The revenue model is based on usage: practices are charged for each document processed and each call managed, instead of per employee. The company asserts it has handled referrals for approximately 500,000 patients to date, with about 100,000 of those referrals occurring in just the past month.
Basata reports that it has raised a total of $24.5 million, including a recent $21 million Series A funding round led by Lan Xuezhao of Basis Set Ventures, who began her career modeling the human brain as a PhD researcher before transitioning to corporate strategy at McKinsey and Dropbox, later entering the investment sector. Cowboy Ventures, founded by Aileen Lee, also contributed, along with Victoria Treyger, a former general partner at Felicis Ventures, who has recently launched her own venture firm, Sofeon (this represents its first investment).
The competition is intensifying. Tennr, a startup based in New York that was established in 2021, has garnered over $160 million so far — with investments from Andreessen Horowitz, IVP, Lightspeed, and Google Ventures — and boasts a valuation of $605 million. Tennr places a strong emphasis on document intelligence and claims to have developed proprietary language models trained on tens of millions of medical documents. Assort Health, with backing from Lightspeed, focuses on automating patient communication for specialty practices and last year raised funds at a $750 million valuation.
Lee commented that the founders’ years of experience are advantageous in a landscape populated with well-financed rivals. “Many [VCs] are pursuing high school and college dropouts, but when dealing with medical practices, establishing trust is paramount,” she observed. “These physicians want to engage with you directly and be assured they can rely on you.”
Meanwhile, Basata’s founders believe their unique advantage lies in melding both functionalities into a comprehensive end-to-end workflow customized for specific specialties rather than merely constructing a tool addressing one facet of the process. This may become more challenging to maintain as better-funded rivals grow, but there is evidently a market indicator present.
Naturally, as with many AI companies tasked with automating roles currently performed by humans, Basata will eventually confront a more difficult dilemma regarding the boundary between enhancing worker capabilities and making their roles obsolete. For the time being, the founders assert that the administrative staff they collaborate with are not concerned about that; rather, they are anxious about being overwhelmed. Indeed, Alhanafi points out that the administrative personnel in specialty practices often have longstanding tenure and possess a deep understanding of the work; they are also inundated with workloads that no feasible number of additional hires could completely manage.
Whether AI simply broadens what these workers are capable of accomplishing or gradually renders many of their responsibilities redundant is a question that resonates far beyond the realm of healthcare.

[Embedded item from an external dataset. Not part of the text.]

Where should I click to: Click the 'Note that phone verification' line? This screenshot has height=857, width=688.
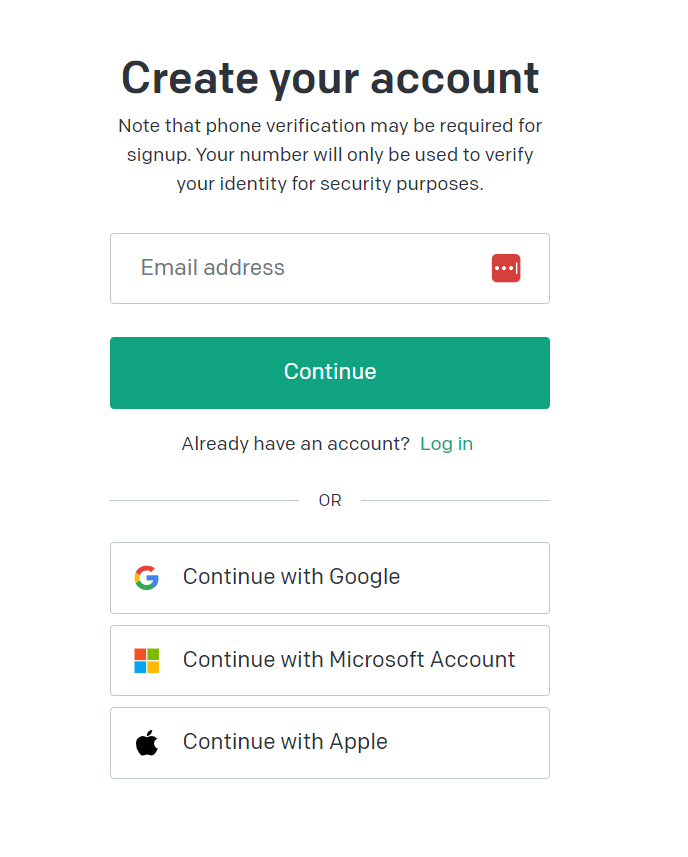coord(330,126)
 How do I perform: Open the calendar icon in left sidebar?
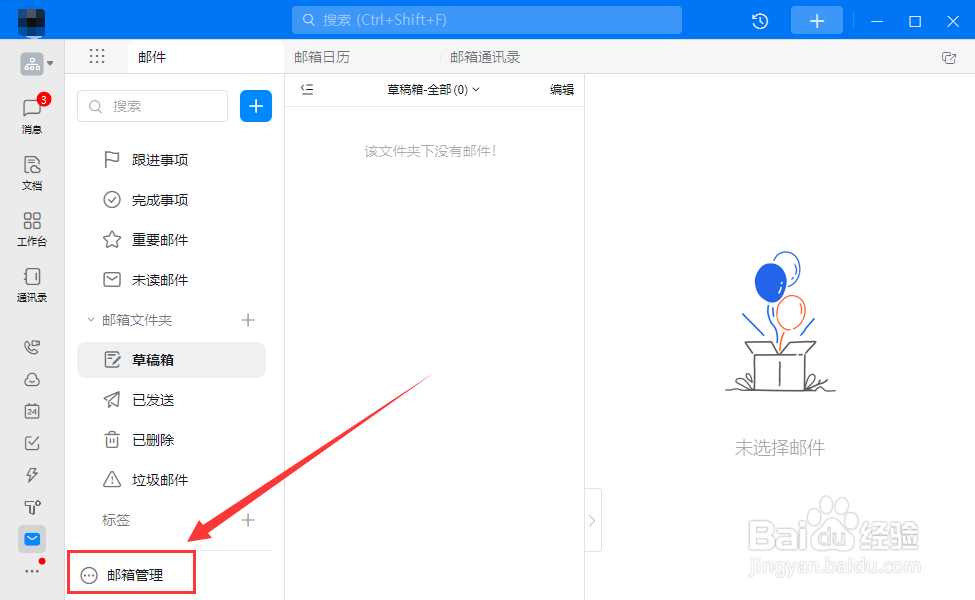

Currently, Basata’s proposition supports the former: that liberating administrators from the most monotonous components of their jobs enhances their performance in other areas. According to one statistic shared by Alhanafi — that 70% of the company’s new contracts now arise through referrals — it appears that those closest to the issue find this argument persuasive.
Featured above, from left to right: Chetan Patel, co-founder and president of Basata; Kaled Alhanafi, the company’s CEO; and Vivin Paliath, the company’s third co-founder and CTO.